List can be, of course, used as set. member does predicate, remove removes item from set, delete destructively removes. They use equal, but have eq counter parts obviously. Finally, delete-dups remove duplication.

Association list is same as scheme, a list of pairs. assoc can be used to retrieve by car, while rassoc retrieve by cdr.

Property list is a flat list. The odd elements are property name, and the even elements are values. The property names must be unique. The order of the "pairs" does not matter. plist-get and plist-put modify the list. plist-member is useful because it can distinguish the missing property and the property with value "nil"

A symbol can have a property list. It has a simpler syntax, get and put with the symbol as argument. symbol-plist can retrieve the plist from symbol, setplist gives a plist to a symbol.

7 Sequence

Sequence is more general than list, specifically it also covers array. elt is used to retrieve from sequence by position. copy-sequence creates new sequence, but the elements are not copied.

Array is fixed length sequence, can be vector or string. make-vector or vector constructs vector, and aref and aset access it.

8 Hash Table

make-hash-table constructs a table, and access by gethash, puthash, remhash, clrhash. Hash table can be counted by hash-table-count instead of length, iterated by maphash instead of map.

9 Function

Functions are defined by following. To specify optional argument, use &optional before all optional arguments. Collect rest arguments by putting &rest before the final argument. A lambda expression evaluates to a function object.

(defun name (var ...) body ...)
(lambda (arg ...) body ...)
(required-var ...
   [&optional op-var ...]
   [&rest rest-var])

apply append the arguments into a list, and call the function with the splice of list as arguments. The last argument must be a list. funcall just call with the rest arguments.

mapcar is the typical map, return the list. mapc is used for side effect. mapconcat is a shorthand for concatenate the result as a string.

A function with (interactive) is a command, i.e. it can be executed with M-x. This apply to both defun and lambda. Although interactive is often used without argument, it can actually do very interesting staff. It basically defines what kind of arguments the user should provide to the command. Most likely, it is a multi-line string containing key code of what kind of values to expect, and prompt string. The numeric prefix argument "p" is just one of them, and it can differentiate C-u prefix of the command.

10 Macro

defmacro name (args) body...

The macro is very simple: leave the arguments as is and put them into the macro body to form an expression. The expression is then evaluated for result.

11 Control Structure

Sequential structure has progn, prog1, prog2.

if, when, unless, not, and, or are common.

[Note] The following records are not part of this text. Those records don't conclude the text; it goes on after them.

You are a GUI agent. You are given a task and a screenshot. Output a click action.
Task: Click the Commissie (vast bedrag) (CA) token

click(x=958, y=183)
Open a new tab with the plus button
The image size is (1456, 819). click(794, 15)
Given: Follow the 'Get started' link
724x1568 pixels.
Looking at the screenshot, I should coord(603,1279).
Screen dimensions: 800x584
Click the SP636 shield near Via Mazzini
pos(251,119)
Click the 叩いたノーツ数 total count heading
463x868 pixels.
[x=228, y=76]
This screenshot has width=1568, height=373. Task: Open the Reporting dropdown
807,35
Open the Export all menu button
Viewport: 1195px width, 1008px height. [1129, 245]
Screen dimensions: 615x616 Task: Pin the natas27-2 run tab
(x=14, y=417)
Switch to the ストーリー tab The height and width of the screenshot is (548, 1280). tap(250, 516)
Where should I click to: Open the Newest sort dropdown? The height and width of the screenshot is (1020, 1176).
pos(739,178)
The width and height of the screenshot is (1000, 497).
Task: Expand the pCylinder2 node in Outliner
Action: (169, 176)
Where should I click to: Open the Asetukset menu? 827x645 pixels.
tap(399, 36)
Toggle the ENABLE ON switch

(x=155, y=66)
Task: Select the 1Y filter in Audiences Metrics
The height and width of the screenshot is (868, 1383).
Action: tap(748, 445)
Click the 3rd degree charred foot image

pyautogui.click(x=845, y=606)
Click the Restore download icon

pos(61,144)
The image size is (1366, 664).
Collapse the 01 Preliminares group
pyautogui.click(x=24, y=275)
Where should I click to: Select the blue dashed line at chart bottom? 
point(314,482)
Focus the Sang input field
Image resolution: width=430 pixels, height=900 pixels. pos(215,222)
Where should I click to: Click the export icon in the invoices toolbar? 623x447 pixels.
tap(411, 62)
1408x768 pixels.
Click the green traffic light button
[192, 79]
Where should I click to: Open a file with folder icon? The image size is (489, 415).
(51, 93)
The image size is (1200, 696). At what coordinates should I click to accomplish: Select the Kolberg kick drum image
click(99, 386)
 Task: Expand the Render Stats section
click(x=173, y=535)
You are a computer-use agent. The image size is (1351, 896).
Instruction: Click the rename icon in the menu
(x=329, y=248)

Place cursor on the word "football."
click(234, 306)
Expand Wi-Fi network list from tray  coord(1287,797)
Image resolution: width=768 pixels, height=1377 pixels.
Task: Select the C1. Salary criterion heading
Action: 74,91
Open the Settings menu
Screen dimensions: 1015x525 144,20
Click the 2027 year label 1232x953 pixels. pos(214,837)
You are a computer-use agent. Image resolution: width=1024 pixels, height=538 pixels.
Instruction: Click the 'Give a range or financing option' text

cond takes the following form

(cond (condition body ...) ...)

pcase takes

(pcase exp (pat code ...) ...)

Loops takes follows. There's no mention what is the return of while. dolist does return the value of result, defaults to nil. dotimes bind var to [0,count).

(while condition forms ...)
(dolist (var list [result]) body ...)
(dotimes (var count [result]) body ...)

12 Packages

12.1 Dash.el

https://github.com/magnars/dash.el

This is a collection of list libraries.

  • -map takes a function to map over the list, the anaphoric form with double dashes executed with it exposed as the list item.

     ;; normal version
     (-map (lambda (n) (* n n)) '(1 2 3 4))
     ;; also works for defun, of course
     (defun square (n) (* n n))
     (-map 'square '(1 2 3 4))
     ;; anaphoric version
     (--map (* it it) '(1 2 3 4))
    
  • -update-at: (-update-at N FUNC LIST) Return a list with element at Nth position in LIST replaced with `(func (nth n list))`.
  • -flatten: (-flatten L): Take a nested list L and return its contents as a single, flat list.

12.2 s.el

https://github.com/magnars/s.el

The string manipulation library

12.3 cl-lib.el loop

This package ports many common lisp facilities into elisp, most importantly, the loop facility. So this section, at least for now, focus on cl-loop.

12.3.1 general loop form

(cl-loop clauses...)

The clauses can be:

  • for clauses
  • TODO

12.3.2 for clauses

for VAR from FROM to TO by STEP
  • FROM defaults to 0. STEP must be positive and default to 1.
  • inclusive [from,to]
  • from can be upfrom and downfrom. I think it is wired to use this.
  • to can be upto and downto. This makes more sense.
  • above and below can be used, but exclusive. e.g. for var below 10
for VAR in LIST by FUNCTION
FUNCTION is used to traverse the list, defaults to cdr
for VAR on LIST by FUNCTION
VAR is bound to the cons cell of the list instead of the element.
for VAR across ARRAY
iterates all elements of array
for VAR = EXPR1 then EXPR2
this is the most general form. The VAR is bound to EXPR1 initially, and will be set by evaluating EXPR2 in successive iterations. EXPR2 can refer the old VAR

12.3.3 iteration clauses

repeat integer
repeat the loop how many times
while condition
stops the loop when the condition becomes nil
until condition
always condition
like while except it returns nil, and finally clauses are not executed.
never condition
counter part for always

12.3.4 accumulation clauses

collect form
collect into a list and return the list in the end
append form
collect the lists into a list by appending, and return it in the end
concat form
for string only
count form
count how many times form evaluates to non-nil.
sum form
sum all the values
maximize form
get the max. If the form is never executed, result is undefined
minimize form

12.3.5 Other clauses

with var = value
set the value one-time at the beginning of the loop. Often used as return variable. The spaces around = is essential!.
if condition clause [else clause]
when condition clause
same as if
unless condition clause
similar
initially [do] forms...
execute before the loop begins, but after the for and with variable bindings. do is optional.
finally [do] forms...
execute after the loop finishes
finally return form
finally return it …
do forms...
execute as an implicit progn in the body
return form
this is often used in if or unless, because put it in top level will cause the loop always execute only once.

12.4 cl-lib other

Of course, cl-lib provides much more than just loops …

incf PLACE
is i++

13 Debugging

13.1 lisp debugger

The simplest debugger is called lisp debugger. You can turn on the debug-or-error flag, but I found inserting the (debug) command useful. Simply insert (debug) where you want program to suspend, and run it. You will enter the debugger at that point. In the debugger buffer, the following commands are available:

c
continue run program
d
step
e
evaluate an prompt expression
R
like e, but also save the result in *Debugger-record*
q
quit
v
toggle display of local variables ???

13.2 Edebug

For this to work, first you need to instrument the code. You can instrument the defun by C-u C-M-x. Actually this is adding a prefix before eval-defun, which instrument, and then evaluate the defun.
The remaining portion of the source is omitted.